*** Extract provided Section Begins ***

Many hard-to-answer questions should have been asked before solutions were posed.  Why is healthcare so expensive?  How can the intervention of government lead us to better and more affordable healthcare?  Although integrated EHR systems may prevent the duplication of tests and procedures, how can medical practitioners best use these systems to prevent mistakes?  How will future decisions be made – between doctor and patient, or will the new CER Boards grow to do more than merely advise?  How would the American people react to more controversial ideas, such as health care rationing to control exorbitant costs incurred at the end of life?

 In my last post, I closed with a promise to share some ideas regarding healthcare reform.  First, we should try to reach a consensus as to what is broken before implementing solutions. In Maggie Mahar’s book, Money-Driven Medicine (2006), her concluding chapter is titled, “Where We Are Now: Everybody Out of the Pool.” This title screams for change as she makes a convincing argument that all parties involved in healthcare need to rethink how we can work together to fix a broken healthcare system which seems focused, not on healthcare, but on money.   Today, Uncle Sam has jumped into the pool feet first, creating quite the splash, and he is spending large sums of money to lead healthcare reform without first reaching a consensus as to what is broken in this system.

*** Extract provided Section Ends ***
*** Source information Section Begins ***

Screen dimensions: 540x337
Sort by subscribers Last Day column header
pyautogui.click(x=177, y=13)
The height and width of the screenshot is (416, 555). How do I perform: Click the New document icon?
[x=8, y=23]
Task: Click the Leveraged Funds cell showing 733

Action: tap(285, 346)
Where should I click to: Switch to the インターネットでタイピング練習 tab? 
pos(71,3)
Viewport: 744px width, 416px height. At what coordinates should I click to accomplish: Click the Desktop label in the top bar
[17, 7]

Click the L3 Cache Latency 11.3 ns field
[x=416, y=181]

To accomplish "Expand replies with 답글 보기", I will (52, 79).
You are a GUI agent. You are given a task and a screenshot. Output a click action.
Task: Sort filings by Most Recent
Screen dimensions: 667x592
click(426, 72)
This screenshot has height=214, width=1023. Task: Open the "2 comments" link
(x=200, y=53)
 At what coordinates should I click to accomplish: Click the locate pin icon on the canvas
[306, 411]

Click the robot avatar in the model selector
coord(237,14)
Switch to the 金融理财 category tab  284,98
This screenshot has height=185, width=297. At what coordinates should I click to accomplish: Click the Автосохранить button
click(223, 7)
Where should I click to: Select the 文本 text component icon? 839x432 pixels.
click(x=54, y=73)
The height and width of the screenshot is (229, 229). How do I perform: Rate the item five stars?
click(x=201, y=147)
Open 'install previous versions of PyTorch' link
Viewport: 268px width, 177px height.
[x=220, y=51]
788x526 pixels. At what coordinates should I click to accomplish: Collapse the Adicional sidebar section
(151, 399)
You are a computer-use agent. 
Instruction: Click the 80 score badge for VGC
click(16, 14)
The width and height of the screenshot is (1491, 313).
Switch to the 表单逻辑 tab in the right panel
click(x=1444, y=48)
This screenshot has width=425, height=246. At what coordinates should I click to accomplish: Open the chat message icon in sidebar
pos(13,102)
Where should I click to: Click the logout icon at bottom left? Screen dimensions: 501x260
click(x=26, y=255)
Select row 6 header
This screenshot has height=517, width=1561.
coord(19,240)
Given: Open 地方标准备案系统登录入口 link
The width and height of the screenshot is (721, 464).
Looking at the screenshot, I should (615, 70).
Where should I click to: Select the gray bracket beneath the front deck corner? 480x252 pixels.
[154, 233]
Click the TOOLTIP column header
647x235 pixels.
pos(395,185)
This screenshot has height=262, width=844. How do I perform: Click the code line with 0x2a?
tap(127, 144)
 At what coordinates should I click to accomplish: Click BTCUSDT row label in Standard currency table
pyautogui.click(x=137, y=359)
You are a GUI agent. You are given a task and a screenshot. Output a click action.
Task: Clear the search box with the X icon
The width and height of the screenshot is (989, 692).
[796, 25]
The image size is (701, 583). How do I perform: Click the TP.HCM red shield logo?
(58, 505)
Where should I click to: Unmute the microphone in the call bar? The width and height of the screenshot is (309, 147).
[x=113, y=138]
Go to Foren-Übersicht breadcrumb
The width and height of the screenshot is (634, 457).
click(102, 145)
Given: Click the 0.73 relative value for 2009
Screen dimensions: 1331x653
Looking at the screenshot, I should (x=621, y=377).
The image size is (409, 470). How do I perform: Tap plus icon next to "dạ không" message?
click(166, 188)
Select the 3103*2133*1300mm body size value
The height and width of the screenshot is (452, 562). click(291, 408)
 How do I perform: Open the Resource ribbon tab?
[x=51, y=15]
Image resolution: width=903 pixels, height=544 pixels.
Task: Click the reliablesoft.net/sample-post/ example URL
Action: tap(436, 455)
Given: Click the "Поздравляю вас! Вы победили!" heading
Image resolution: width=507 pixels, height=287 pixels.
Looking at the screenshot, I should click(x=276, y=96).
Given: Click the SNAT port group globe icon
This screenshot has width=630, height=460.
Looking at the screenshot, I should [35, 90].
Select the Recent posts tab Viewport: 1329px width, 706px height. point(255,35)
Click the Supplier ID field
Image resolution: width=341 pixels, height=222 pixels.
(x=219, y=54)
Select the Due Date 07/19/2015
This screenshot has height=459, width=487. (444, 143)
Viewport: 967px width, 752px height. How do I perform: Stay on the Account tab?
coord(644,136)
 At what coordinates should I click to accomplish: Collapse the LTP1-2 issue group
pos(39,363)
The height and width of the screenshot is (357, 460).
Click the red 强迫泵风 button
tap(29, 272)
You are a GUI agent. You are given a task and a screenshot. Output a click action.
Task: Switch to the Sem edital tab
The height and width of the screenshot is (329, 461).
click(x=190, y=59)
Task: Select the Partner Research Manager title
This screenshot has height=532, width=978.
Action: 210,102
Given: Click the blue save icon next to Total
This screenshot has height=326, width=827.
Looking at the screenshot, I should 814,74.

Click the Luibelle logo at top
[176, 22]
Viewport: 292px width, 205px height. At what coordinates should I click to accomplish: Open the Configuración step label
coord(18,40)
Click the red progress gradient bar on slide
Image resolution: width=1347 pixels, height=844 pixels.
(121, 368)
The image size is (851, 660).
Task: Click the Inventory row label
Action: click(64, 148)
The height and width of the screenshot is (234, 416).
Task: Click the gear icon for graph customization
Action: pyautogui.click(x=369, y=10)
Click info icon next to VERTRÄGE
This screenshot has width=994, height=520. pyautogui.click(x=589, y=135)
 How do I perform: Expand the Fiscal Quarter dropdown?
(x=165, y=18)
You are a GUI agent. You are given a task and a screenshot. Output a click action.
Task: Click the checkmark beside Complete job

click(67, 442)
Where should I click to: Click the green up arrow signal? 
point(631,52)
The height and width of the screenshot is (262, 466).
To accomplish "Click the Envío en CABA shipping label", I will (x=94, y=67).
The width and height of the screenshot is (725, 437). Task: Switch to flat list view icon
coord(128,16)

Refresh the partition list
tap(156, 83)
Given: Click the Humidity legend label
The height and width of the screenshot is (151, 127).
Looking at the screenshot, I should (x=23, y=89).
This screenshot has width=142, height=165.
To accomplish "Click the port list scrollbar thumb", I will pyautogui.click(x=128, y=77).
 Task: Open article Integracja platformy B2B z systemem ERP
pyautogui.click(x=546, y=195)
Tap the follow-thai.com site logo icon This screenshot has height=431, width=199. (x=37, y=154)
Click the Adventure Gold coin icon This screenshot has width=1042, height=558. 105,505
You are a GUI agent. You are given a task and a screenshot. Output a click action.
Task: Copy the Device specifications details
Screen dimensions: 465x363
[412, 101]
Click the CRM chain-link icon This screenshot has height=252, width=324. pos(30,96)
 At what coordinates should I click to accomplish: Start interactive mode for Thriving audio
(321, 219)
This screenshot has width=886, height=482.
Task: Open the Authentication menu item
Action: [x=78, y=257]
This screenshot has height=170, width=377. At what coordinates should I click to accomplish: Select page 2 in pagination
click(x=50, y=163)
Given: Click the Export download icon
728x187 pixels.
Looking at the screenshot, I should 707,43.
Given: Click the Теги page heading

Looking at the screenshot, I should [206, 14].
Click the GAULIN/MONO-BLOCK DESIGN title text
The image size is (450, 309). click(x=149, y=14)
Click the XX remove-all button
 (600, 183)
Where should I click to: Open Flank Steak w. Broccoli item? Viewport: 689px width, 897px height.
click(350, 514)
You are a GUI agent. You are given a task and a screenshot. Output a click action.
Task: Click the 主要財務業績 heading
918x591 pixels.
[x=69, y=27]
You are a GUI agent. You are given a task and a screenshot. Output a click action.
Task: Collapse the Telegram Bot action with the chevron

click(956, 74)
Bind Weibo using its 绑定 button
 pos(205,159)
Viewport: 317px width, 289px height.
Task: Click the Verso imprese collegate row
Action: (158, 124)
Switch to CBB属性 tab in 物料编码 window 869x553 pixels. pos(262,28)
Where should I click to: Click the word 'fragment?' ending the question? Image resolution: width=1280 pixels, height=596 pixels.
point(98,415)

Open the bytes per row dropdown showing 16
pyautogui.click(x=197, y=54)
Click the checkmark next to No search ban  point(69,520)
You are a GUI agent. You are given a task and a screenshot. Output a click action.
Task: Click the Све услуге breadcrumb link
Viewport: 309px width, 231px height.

*** Source information Section Ends ***

*Apply what you read*:
**1.** Retype the passage on healthcare reform starting at "Many hard-to-answer questions" and ending at "end of life?".
**2.** Answer these questions from the passage on healthcare reform:
(a) What may integrated EHR systems prevent?
(b) In what year was Money-Driven Medicine published?
(c) What is the title of that book's concluding chapter?

*Answers for this exercise*:
**1.**
Many hard-to-answer questions should have been asked before solutions were posed.  Why is healthcare so expensive?  How can the intervention of government lead us to better and more affordable healthcare?  Although integrated EHR systems may prevent the duplication of tests and procedures, how can medical practitioners best use these systems to prevent mistakes?  How will future decisions be made – between doctor and patient, or will the new CER Boards grow to do more than merely advise?  How would the American people react to more controversial ideas, such as health care rationing to control exorbitant costs incurred at the end of life?

**2.**
(a) The duplication of tests and procedures.
(b) 2006.
(c) "Where We Are Now: Everybody Out of the Pool."